Start of Block

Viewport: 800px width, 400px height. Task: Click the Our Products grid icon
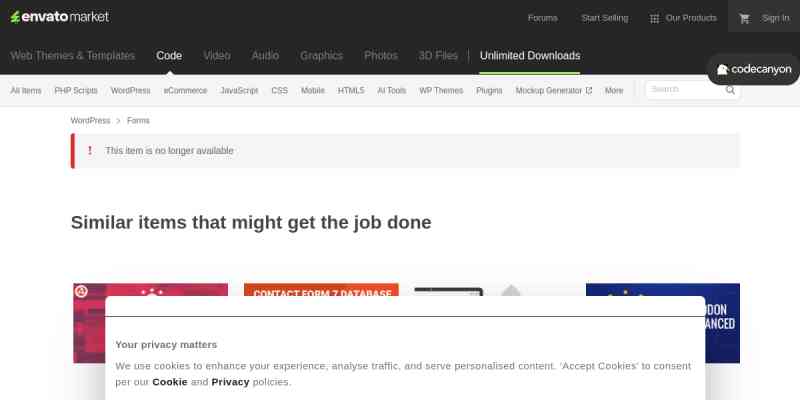654,18
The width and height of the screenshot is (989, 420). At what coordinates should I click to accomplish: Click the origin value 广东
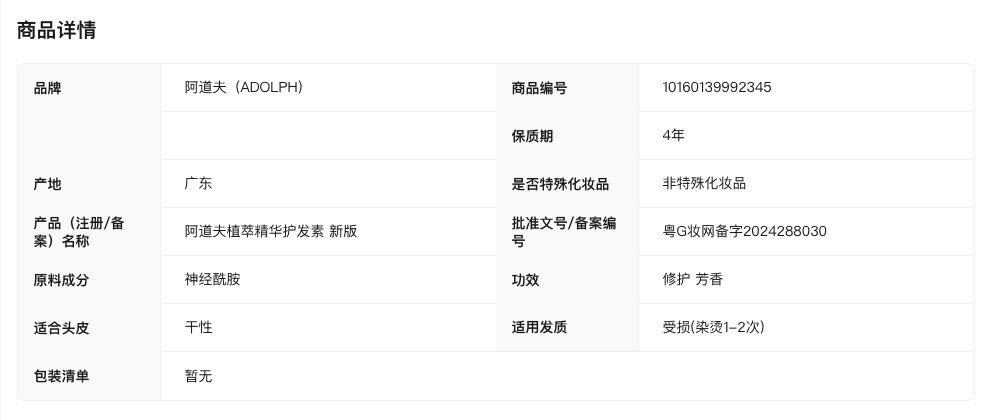[198, 183]
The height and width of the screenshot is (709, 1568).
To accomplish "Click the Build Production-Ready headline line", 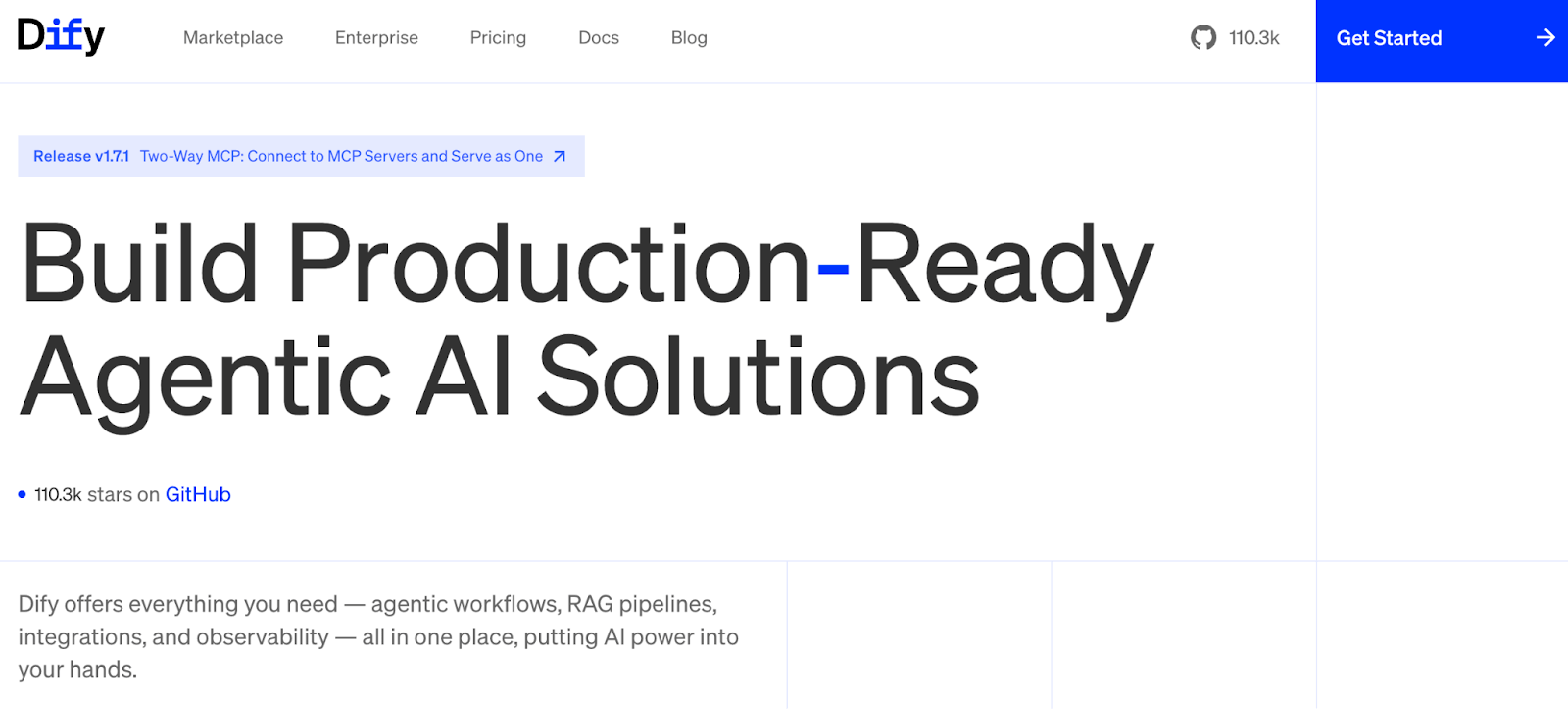I will [586, 265].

End of Block

| EXERCISE INSTRUCTIONS |
Copy nothing but the lines from the top of the material through the line holding "The height and", exactly as written; omit pictures.

| ANSWER SECTION |
Viewport: 800px width, 400px height. Task: Click the Our Products grid icon
654,18
The width and height of the screenshot is (989, 420). At what coordinates should I click to accomplish: Click the origin value 广东
[198, 183]
The height and width of the screenshot is (709, 1568).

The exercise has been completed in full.